▶ [STATED PROBLEM] Copy out verbatim the stretch of the records below from the line containing "This screenshot has height=845, width=1137." through the line containing "point(79,36)", including both of those lines.

▶ [TASK MATERIAL]
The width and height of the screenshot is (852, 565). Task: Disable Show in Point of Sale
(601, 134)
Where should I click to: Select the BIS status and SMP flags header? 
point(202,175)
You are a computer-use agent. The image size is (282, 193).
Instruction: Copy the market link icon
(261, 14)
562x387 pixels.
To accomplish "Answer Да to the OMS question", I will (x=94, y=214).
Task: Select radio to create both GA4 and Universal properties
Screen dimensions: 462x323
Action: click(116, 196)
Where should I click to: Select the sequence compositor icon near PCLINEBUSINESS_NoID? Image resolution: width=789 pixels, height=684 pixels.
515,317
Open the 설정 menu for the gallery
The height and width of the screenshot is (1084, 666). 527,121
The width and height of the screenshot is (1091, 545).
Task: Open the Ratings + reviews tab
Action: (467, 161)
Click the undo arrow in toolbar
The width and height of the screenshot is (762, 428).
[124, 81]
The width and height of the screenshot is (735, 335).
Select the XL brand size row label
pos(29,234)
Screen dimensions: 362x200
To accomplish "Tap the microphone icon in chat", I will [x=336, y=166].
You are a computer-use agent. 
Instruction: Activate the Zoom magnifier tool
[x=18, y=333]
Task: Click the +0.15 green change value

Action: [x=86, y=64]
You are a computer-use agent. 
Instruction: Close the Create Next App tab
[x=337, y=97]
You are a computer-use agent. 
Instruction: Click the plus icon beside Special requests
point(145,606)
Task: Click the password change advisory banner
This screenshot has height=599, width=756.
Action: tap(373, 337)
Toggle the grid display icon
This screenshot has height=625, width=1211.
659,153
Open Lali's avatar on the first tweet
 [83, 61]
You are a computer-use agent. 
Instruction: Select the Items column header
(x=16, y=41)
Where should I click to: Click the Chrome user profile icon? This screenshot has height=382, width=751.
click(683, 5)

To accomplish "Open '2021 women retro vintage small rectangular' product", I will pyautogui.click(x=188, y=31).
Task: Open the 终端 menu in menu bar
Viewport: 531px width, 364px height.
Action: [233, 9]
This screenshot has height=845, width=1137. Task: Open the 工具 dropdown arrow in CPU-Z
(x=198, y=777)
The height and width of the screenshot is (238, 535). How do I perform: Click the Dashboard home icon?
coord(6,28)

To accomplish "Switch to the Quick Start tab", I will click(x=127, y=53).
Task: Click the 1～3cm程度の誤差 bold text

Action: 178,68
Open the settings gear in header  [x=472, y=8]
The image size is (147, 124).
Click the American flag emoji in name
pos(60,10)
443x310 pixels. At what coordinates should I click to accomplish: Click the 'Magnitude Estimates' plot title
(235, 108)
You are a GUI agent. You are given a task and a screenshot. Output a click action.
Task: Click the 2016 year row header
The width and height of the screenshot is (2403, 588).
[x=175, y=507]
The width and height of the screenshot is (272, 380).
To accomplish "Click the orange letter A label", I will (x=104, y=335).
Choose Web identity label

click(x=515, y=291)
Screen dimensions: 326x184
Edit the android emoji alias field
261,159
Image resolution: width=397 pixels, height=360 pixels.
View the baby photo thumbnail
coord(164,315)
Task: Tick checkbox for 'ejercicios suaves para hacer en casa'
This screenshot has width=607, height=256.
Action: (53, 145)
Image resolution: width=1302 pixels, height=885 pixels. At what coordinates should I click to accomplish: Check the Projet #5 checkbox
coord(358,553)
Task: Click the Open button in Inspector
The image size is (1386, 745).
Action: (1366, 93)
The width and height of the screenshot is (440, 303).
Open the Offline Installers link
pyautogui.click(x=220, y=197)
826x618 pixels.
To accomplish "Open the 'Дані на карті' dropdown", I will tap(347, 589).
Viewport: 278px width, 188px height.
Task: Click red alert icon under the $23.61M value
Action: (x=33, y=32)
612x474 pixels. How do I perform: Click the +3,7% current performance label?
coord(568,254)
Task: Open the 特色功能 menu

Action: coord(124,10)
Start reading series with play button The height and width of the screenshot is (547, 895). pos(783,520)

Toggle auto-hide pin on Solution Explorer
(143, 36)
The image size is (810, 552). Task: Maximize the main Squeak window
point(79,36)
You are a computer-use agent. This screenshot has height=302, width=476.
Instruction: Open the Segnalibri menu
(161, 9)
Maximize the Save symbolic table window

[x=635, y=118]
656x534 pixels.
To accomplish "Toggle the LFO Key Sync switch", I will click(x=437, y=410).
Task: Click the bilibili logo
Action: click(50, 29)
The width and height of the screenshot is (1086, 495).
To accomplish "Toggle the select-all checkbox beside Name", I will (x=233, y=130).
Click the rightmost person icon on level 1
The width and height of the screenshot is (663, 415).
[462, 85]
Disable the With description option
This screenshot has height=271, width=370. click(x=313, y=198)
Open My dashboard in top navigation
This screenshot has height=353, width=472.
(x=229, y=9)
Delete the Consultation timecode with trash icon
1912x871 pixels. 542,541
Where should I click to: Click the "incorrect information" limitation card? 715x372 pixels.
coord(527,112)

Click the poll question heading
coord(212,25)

▶ [EXERCISE OUTPUT]
This screenshot has height=845, width=1137. Task: Open the 工具 dropdown arrow in CPU-Z
(x=198, y=777)
The height and width of the screenshot is (238, 535). How do I perform: Click the Dashboard home icon?
coord(6,28)

To accomplish "Switch to the Quick Start tab", I will click(x=127, y=53).
Task: Click the 1～3cm程度の誤差 bold text

Action: 178,68
Open the settings gear in header  [x=472, y=8]
The image size is (147, 124).
Click the American flag emoji in name
pos(60,10)
443x310 pixels. At what coordinates should I click to accomplish: Click the 'Magnitude Estimates' plot title
(235, 108)
You are a GUI agent. You are given a task and a screenshot. Output a click action.
Task: Click the 2016 year row header
The width and height of the screenshot is (2403, 588).
[x=175, y=507]
The width and height of the screenshot is (272, 380).
To accomplish "Click the orange letter A label", I will (x=104, y=335).
Choose Web identity label

click(x=515, y=291)
Screen dimensions: 326x184
Edit the android emoji alias field
261,159
Image resolution: width=397 pixels, height=360 pixels.
View the baby photo thumbnail
coord(164,315)
Task: Tick checkbox for 'ejercicios suaves para hacer en casa'
This screenshot has width=607, height=256.
Action: (53, 145)
Image resolution: width=1302 pixels, height=885 pixels. At what coordinates should I click to accomplish: Check the Projet #5 checkbox
coord(358,553)
Task: Click the Open button in Inspector
The image size is (1386, 745).
Action: (1366, 93)
The width and height of the screenshot is (440, 303).
Open the Offline Installers link
pyautogui.click(x=220, y=197)
826x618 pixels.
To accomplish "Open the 'Дані на карті' dropdown", I will tap(347, 589).
Viewport: 278px width, 188px height.
Task: Click red alert icon under the $23.61M value
Action: (x=33, y=32)
612x474 pixels. How do I perform: Click the +3,7% current performance label?
coord(568,254)
Task: Open the 特色功能 menu

Action: coord(124,10)
Start reading series with play button The height and width of the screenshot is (547, 895). pos(783,520)

Toggle auto-hide pin on Solution Explorer
(143, 36)
The image size is (810, 552). Task: Maximize the main Squeak window
point(79,36)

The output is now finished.